Como estão leitura e Matemática separadamente?
Uma rede orientada pela equidade precisa perguntar não apenas:
“qual é nossa média?”
mas:
“quem a média está deixando invisível?”
O dado encontrou Corumbiara. Agora começa a reportagem
O Ideb já cumpriu uma primeira função.
Mostrou onde olhar.
Corumbiara.
7.968 habitantes.
Ideb 7,0 nos anos iniciais.
Maior resultado entre as redes municipais de Rondônia nesse recorte.
Agora precisamos sair da tabela.
Entrar nas escolas.
Ouvir professores.
Coordenadores.
Diretores.
Formadores municipais.
Equipe técnica da Secretaria.
Famílias.
Precisamos abrir Matemática e Língua Portuguesa.
Compreender a alfabetização.
Observar como acontece a recomposição.
Descobrir como a formação chega à prática.
E acompanhar aquilo que acontece quando uma criança ainda não aprende.
Talvez a principal contribuição de Corumbiara esteja nessa pergunta
Uma pequena rede municipal alcançou um resultado de destaque no estado justamente quando Rondônia ampliou suas políticas de colaboração, alfabetização e acompanhamento da aprendizagem.
Esses fatos coexistem.
Ainda precisamos compreender como se relacionam.
É aí que está o trabalho mais relevante.
Não encontrar uma fórmula.
Não atribuir o resultado a uma pessoa.
Não promover um programa antes de conhecer suas evidências.

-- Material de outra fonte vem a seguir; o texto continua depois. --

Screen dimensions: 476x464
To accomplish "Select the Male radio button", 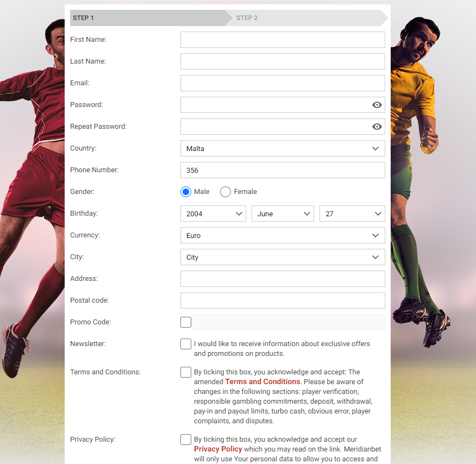I will [x=185, y=192].
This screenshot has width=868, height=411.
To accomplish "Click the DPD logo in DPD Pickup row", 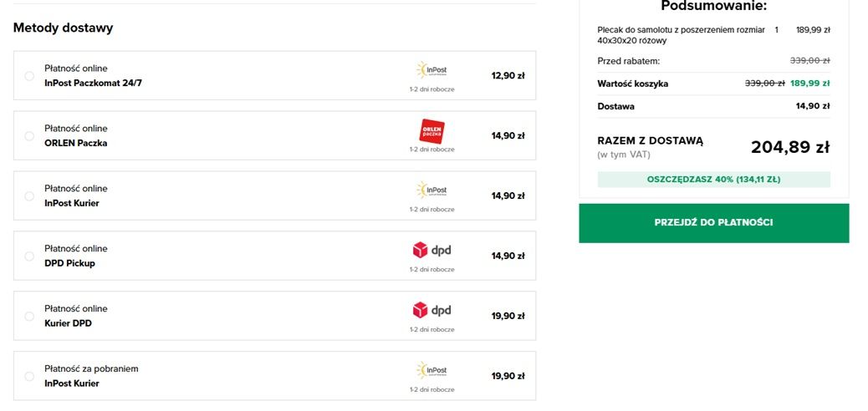I will coord(431,250).
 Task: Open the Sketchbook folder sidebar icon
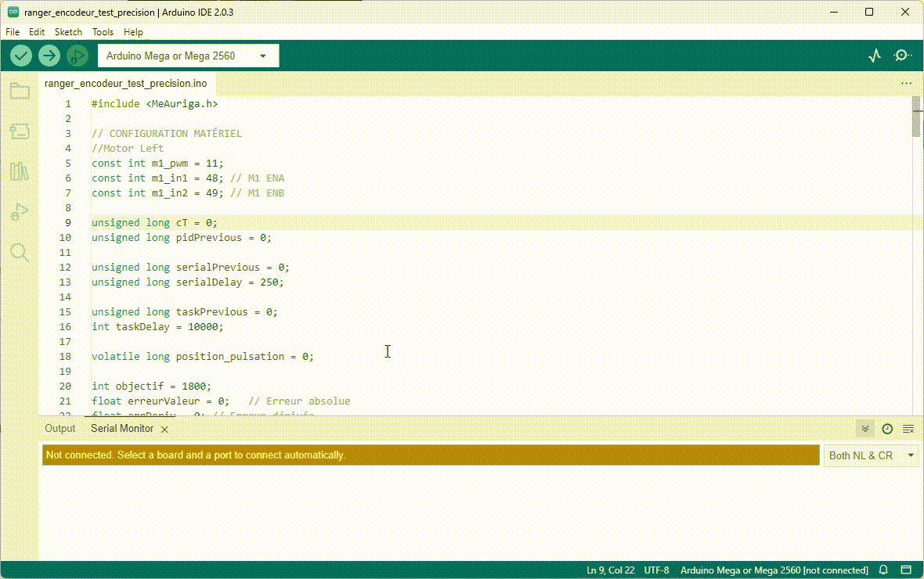coord(20,92)
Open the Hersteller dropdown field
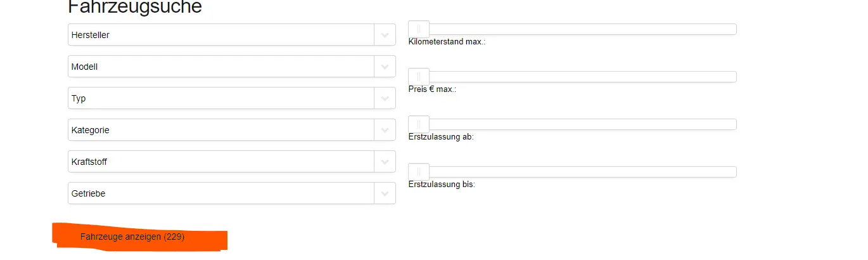Image resolution: width=868 pixels, height=260 pixels. click(x=232, y=35)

Mas documentar mecanismos.
O Ideb responde:
onde Corumbiara chegou?
7,0.
O Pauta Municipal Brasil precisa responder algo mais útil:
como uma rede de menos de oito mil habitantes, distribuída por um território extenso, organiza alfabetização, formação, acompanhamento e ensino para transformar política pública em aprendizagem e quais elementos dessa experiência podem ampliar o repertório de outros municípios?
Quando essa pergunta é respondida com evidências, o ranking deixa de ser apenas notícia.
Transforma-se em conhecimento para a gestão municipal.